周囲を気にしない、まさに天狗のような飄々とした雰囲気。
(つかみどころがなく、あらゆる難事もするっとかわしていくような)
地に足をつけて生きる。 現実の世の中では、そんな生き方のほうが、褒められたり認められたりしやすいのは周知のことだけれど。
(小説の中とはいえ)地に足をつけない生き方も、どこか心惹かれるものがあり、素敵だなと。
物語の主人公と同世代(二十歳前後、学生)の人にはもちろん、すっかりくたびれた大人たちにも、空想・妄想の楽しさを思い出させてくれるような。

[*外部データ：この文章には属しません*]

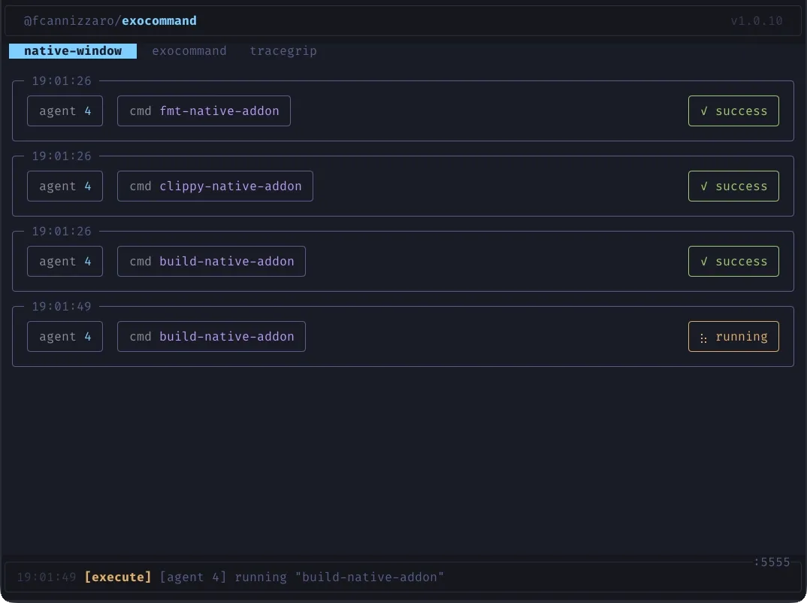Select the agent 4 badge in the first entry
This screenshot has height=603, width=807.
pos(65,111)
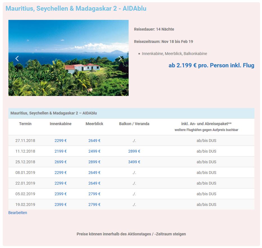Select the 2799 € Meerblick price for 19.02.2019

coord(94,205)
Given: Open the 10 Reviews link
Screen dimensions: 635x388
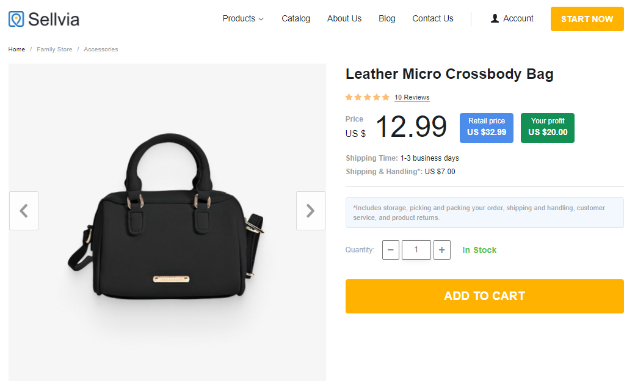Looking at the screenshot, I should tap(412, 98).
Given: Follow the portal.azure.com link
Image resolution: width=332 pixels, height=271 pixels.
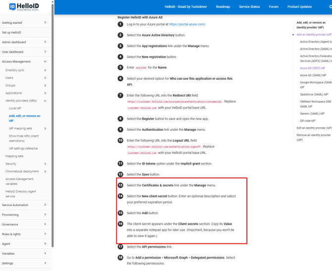Looking at the screenshot, I should [x=187, y=24].
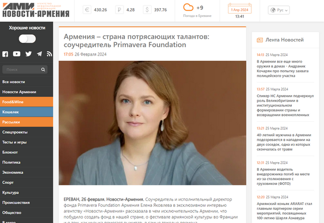Click the Поиск search input field
Screen dimensions: 324x223
pyautogui.click(x=22, y=70)
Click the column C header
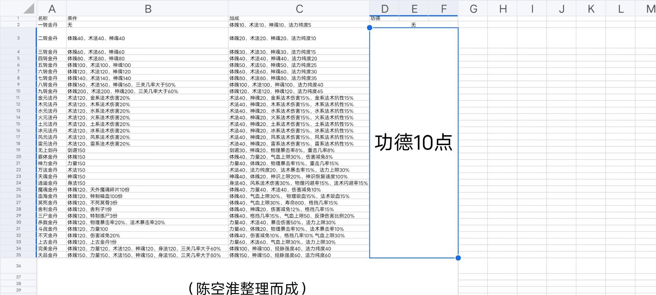Viewport: 656px width, 295px height. pos(299,9)
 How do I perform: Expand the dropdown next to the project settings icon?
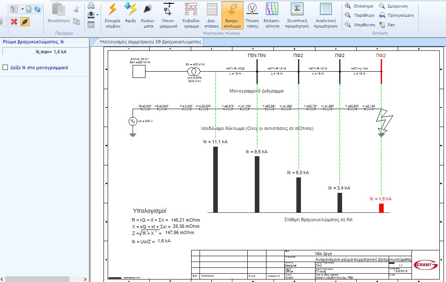pyautogui.click(x=22, y=9)
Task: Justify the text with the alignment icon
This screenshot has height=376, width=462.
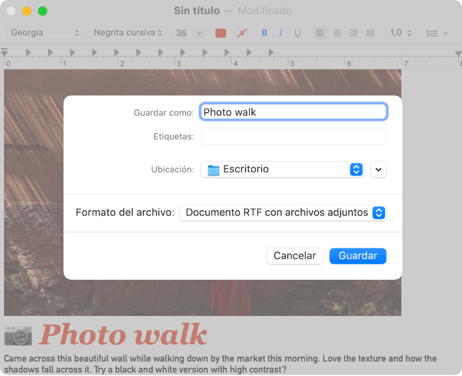Action: tap(370, 33)
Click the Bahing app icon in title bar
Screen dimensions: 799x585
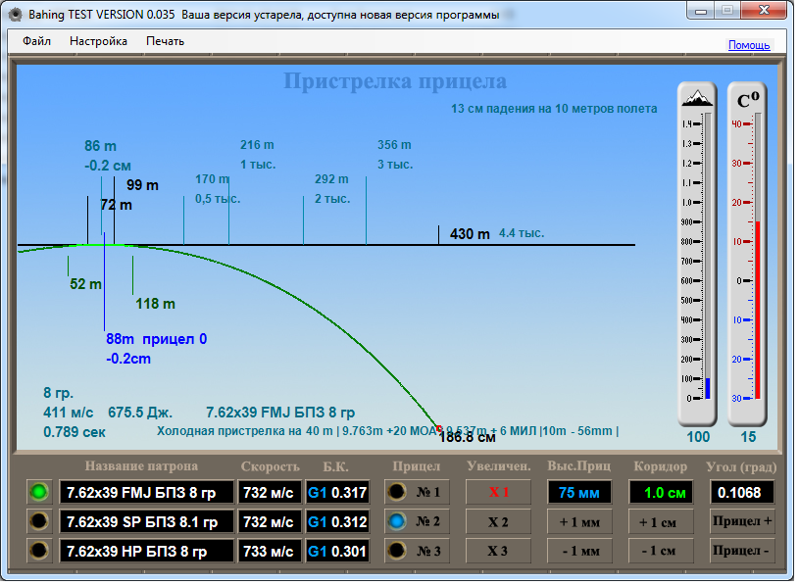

ちょっと現実逃避しつつも、ほんわかした気持ちとファンタジーに浸れる1冊です。
好きな場面
樋口氏が、主人公に飛び方を教えるシーン。
学生天狗樋口氏の教えは、これ以上ないぐらい曖昧であった。
(中略)
「地に足をつけずに生きることだ。それなら飛べる」
まったく馬鹿にしていると思いながら、「ある日 実家の裏山を掘っていたら石油が出て大儲け、億万長者となって大学中退、以後 死ぬまで楽しく暮らす」と地に足をつけない将来のビジョンを思い描いてみたところ、身体はみるみる軽くなり、ふわりと物干し台から浮かび上がっていた。
地に足をつけた生活をしようとして、なぜかうまくいかなかったり、息苦しさを感じるとき。
地に足をつけない生き方、という選択肢もありなのかも? などと、ちょっと無責任に想像してみると、なんだか肩の力も抜けそうです。
***
妄想たくましい男子大学生が黒髪の乙女に片思いし、数々の珍事件を巻き起こしていくのがお話の柱。個性の強い登場人物たちは、皆どこか愛嬌があり微笑ましいです。
誰もがよいことばかりではない人生という現実の中で、ほんの少しでも心を軽くするような、風がふっと通っていくような。
そんな場面をたくさん見つけながら、物語を読みすすめていくのも、なかなか楽しいものです。
【森見 登美彦】著者ページ・作品を見る Amazon☆読後の余談
作中にたびたび登場する「偽電気ブラン/ニセデンキブラン」なるお酒。架空の飲み物かと思っていましたが。ふと気になってネットで調べたところ、「電気ブラン」というお酒が実際にあったとは。知らなかったです。。
(森見作品には、この偽電気ブランがよく登場するようです)
電気ブランは、明治時代に東京・浅草の神谷バーから誕生したカクテル(アルコール飲料)だそうで、なんだかとても美味しそう。(楽しみ方も色々。ストレート、ロック、ハイボール・・)
本書を読みながら電気ブランを飲んだら、さらに物語に入り込めるかも。